Which country has a future you would bet upon?



i don't know for sure, but wasn't the problem with estonia just that they funded their boom by borrowing in a foreign currency (mostly EUR) and then had serious trouble when their currency tanked?

if they built something valuable during the boom the will do very well afterward -- they can devalue their currency, default on their foreign currency loans, and the real value of what they built will be intact and unencumbered by debt. they will do blisteringly well.

Tyler, Bulgaria got lucky - the lev is pegged to the Euro, Bulgarians did not need to (and thus did not) borrow in other currencies. In many ways, though, Bulgaria's economy is in much worse shape than other Eastern European economies. The SOFIX index took a vicious beating in 2008 (second only to Russia's, I believe). Bulgarians are way overleveraged relative to their low incomes. The demographics look horrible - Bulgaria went from close to 9 mil people in the late 80's to 7.5 mil today, due to both negative growth and emigration. The economy is concentrated in the capital Sofia, with only a few exceptions (e.g. tourism). Virtually all banks are foreign-owned (Greece, Austria, Hungary) - and now cannot lend because the parent banks are preserving capital, so the credit crunch has hit pretty hard. Worst of all, Bulgaria is nursing a real estate bubble, which is just beginning to pop.

Bulgaria was, by most estimates, five years or so behind Poland, Hungary, Czech Republic and the Baltics in terms of reforms. Now it's late to the bust too, but it has not escaped it.


I think you are misunderstanding the dispute. I found an article by Matthew Yglesias that was refuting the free market policies as a cause of Estonia's and others growth, and instead arguing that they were tapping into the recent credit bubble. This is quite different from arguing that their free market policies caused the problem. It's just saying that the Estonia miracle isn't proof that their economic policies were responsible for their short lived success.

We're all Bulgarians now.

Bulgaria so far has not suffered a financial breakdown simply because the economy was less exposed. This however has little to do with policy choices. Both countries run currency boards. Estonia is almost fully dependent on the nordic banks and it indeed attracted a lot of property and other speculative investment, as well as tourism.

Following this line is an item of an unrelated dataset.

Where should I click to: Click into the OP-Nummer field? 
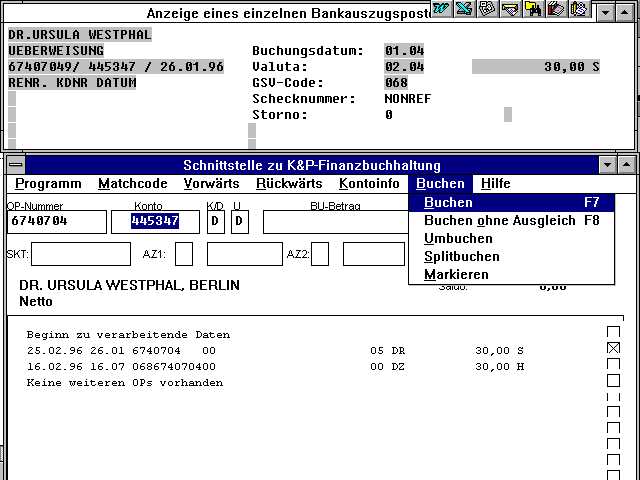56,221
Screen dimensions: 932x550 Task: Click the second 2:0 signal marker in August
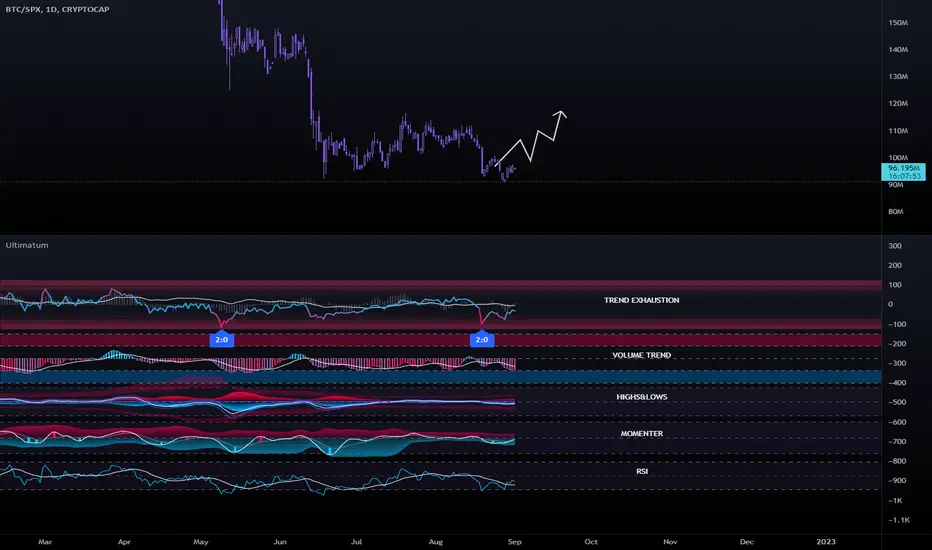coord(481,339)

In Bulgaria the financial system is also dominated by big European banks, but they are a mix of almost all big player ( many Greek banks, UniCredit and others) - which makes systemic failure less likely. Bulgaria also had a fair share of property investments ( mostly holiday homes ) which have already been almost completely devalued and the whole property market seems to be heading the Estonian way.

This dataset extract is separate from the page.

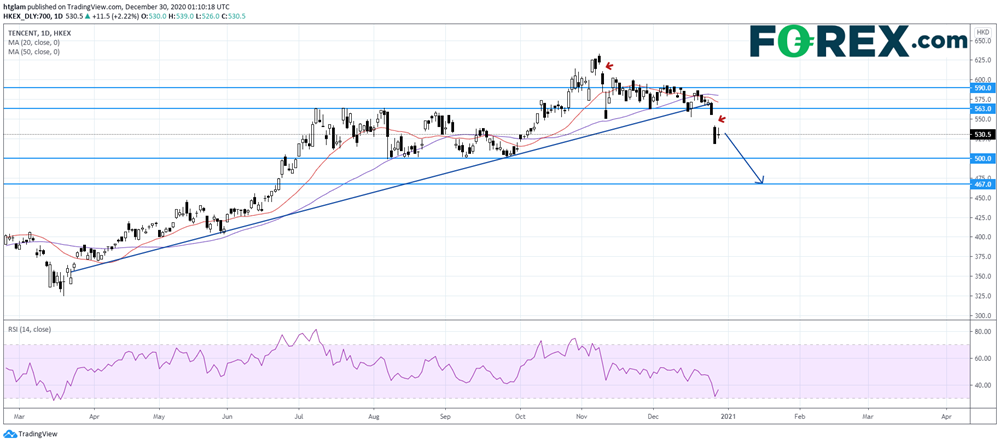This screenshot has width=1000, height=444.
Task: Click the RSI (14, close) indicator label
Action: click(x=32, y=327)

Also Bulgaria has a much larger agriculture, as well as light & heavy industries, whose business cycles mean that they are now entering the worst of their problems.

Finally the Bulgarian economy on the whole is far less developed and much weaker - which makes it more robust ( ). So I agree with you , if I had to bet on the economic future of either, I'd go north.

Babar, FYI: Estonian Kroon is pegged to Euro, and was pegged to Deutschmark before that.

Agreed ED, but I think I would set the bar even higher. If you want to make policy recomendations for the US I think the country should at least be as big as California or Texas, 25-35 million.

If the country in question is of similar size or smaller than a medium large US state (IL, MI, PA, GA, NC, OH, NJ )I don't think comparisons have much merit for a country as large and diverse as the US.

This pretty much puts our peer group as Japan, Germany, France, UK, Italy, South Korea, Spain, Canada, and Australia.

And still most of those are not close to being as large as the US or as ethnically or geographically diverse. IMO the US is truly exceptional as a large (population and geography) and rich country.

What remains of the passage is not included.